The healthcare industry is continuing to become more stable and self-sufficient as the years go on. Inter-related industries such as banking, insurance, and healthcare vendors and suppliers will gain positive benefits from a lot of trends, but it’s the consumers who will benefit most from them. This is especially true when it comes to technology which will allow patients to easily lead better, healthier lives by use of their phones or tablets for online video consultations without ever leaving home.
Medicare Access and CHIP Reauthorization Act (MACRA)
Payers and physicians believe MACRA will dramatically change the way providers will receive payments in America. Some concerns of MACRA include:
- Providers not being aware of MACRA.
- It’s challenging to extend the programs to rural and small practices.
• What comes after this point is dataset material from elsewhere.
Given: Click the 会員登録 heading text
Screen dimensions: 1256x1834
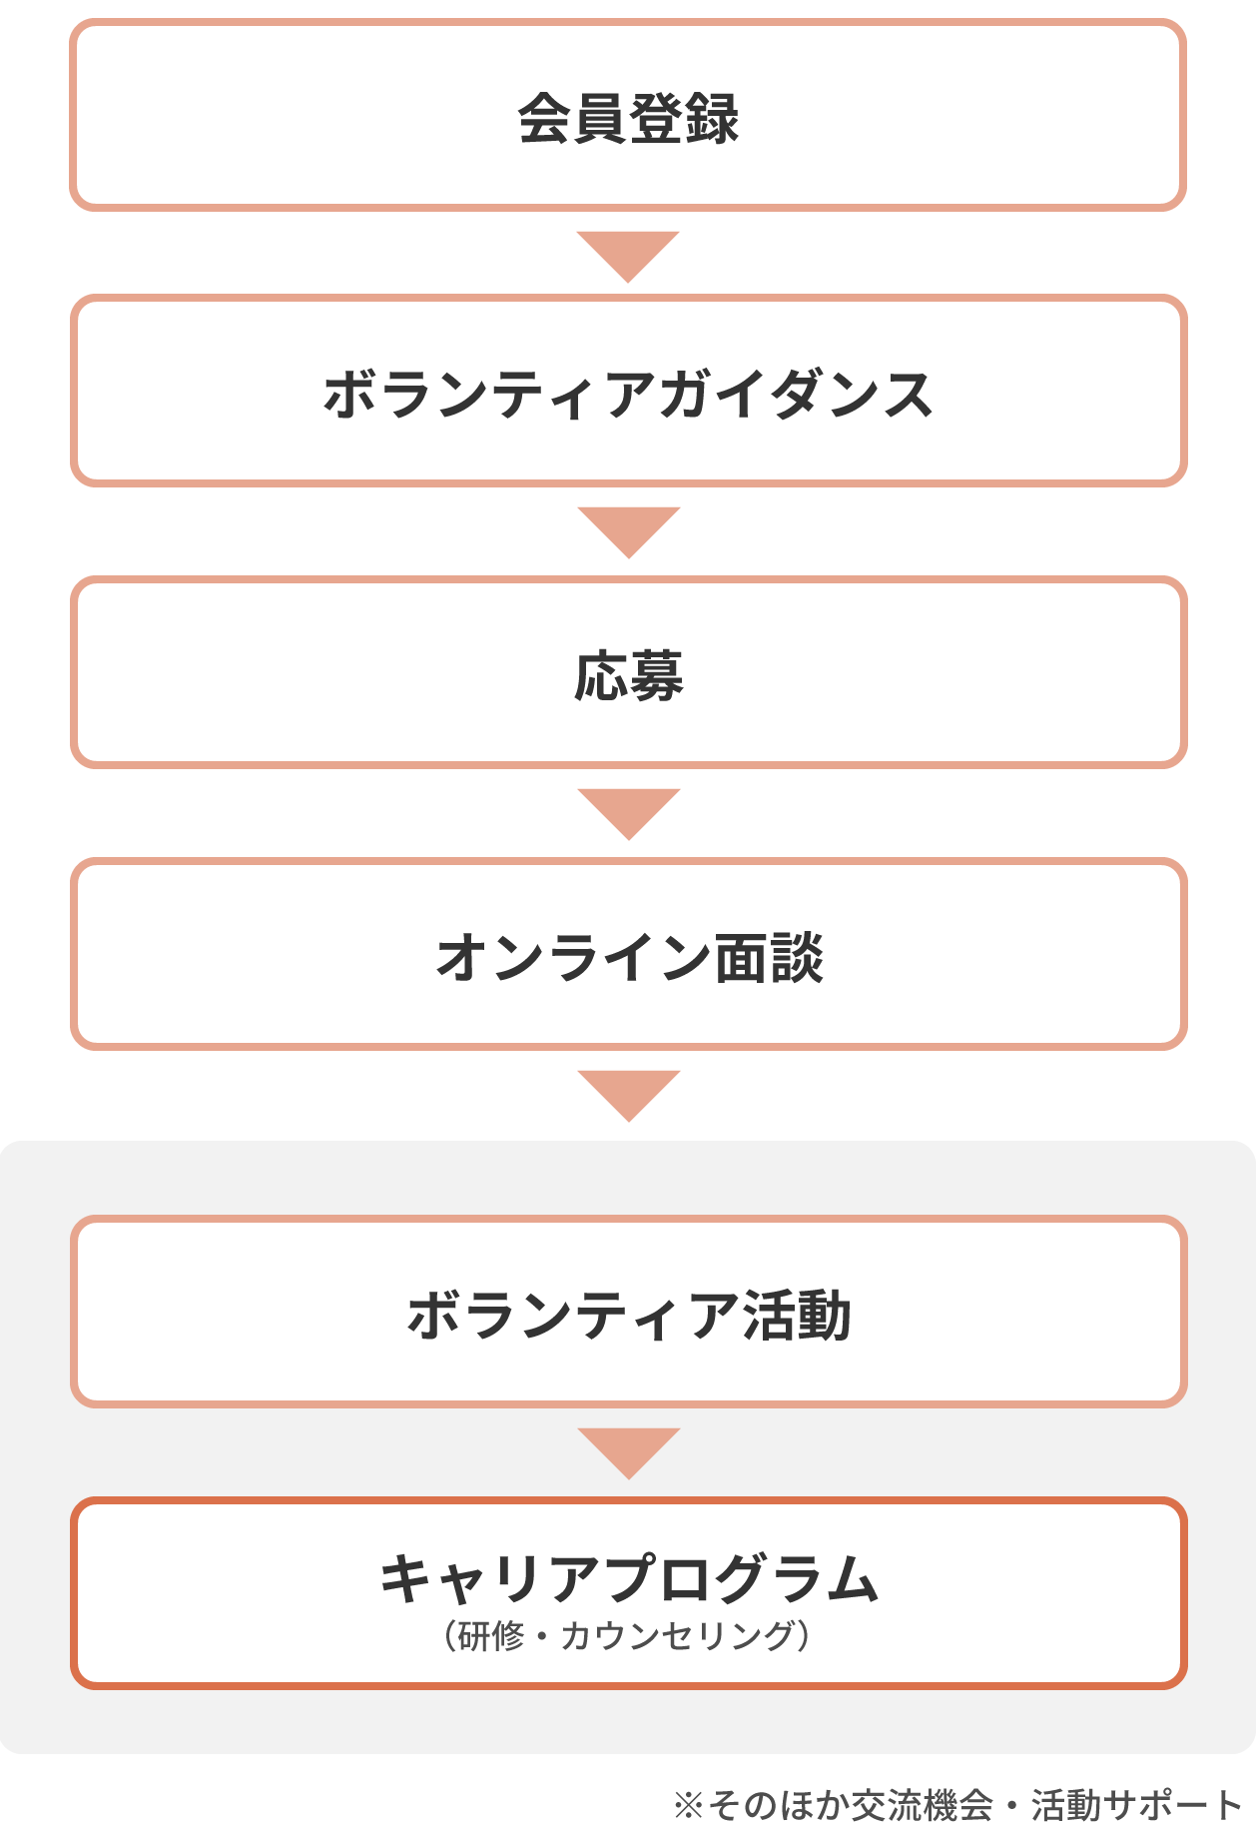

- The implementation of MACRA is difficult due to it being a 2400 page long comprehensive document.
Affordable Care Act (ACA)
One of President Donald Trump’s top priorities is repealing and replacing Obamacare, although complete repeal of ACA may not be the best choice for many reasons such as not knowing:
- What will happen to provisions such as being able to wave the pre-existing conditions clause?
- Will children be covered under their parents insurance?
- How many people will become insured or lose insurance?
Medical cost growth is estimated to be 6.5% with prices continuing to be major drivers of healthcare costs according to PwC. An increase in the US economy is gaining greater inflation rates, affecting the labor-intensive health sector, increasing wages, and medical prices. Employers are looking at new cost containment strategies such as working with providers to help lower healthcare prices beyond increasing costs through high deductible plans.
Biosimilars are alternative drugs generated from living organisms, which can cause tiny differences each time batches of the medicine are made. Unlike generic drugs which are made by using the same formula to create a copy of another drug, the biological medicine people take may not be the same every time they take it. With drug prices continuing to rise, the adoption of biosimilars in the United States can open up the door for lower healthcare costs and better patient access.
Empowerment with Wearable Technology
Often, patients are more likely to take over control of their health management when they are more aware of their conditions, allowing for better outcomes and lower cost of care. Combining a person’s data from a lifetime of medical records and putting their information into wearable devices by way of artificial intelligence (AI) as well as having experienced doctors and nurses, allows patients to receive information such as simple reminders, encouragement, or warnings over social media or through their smartphone apps.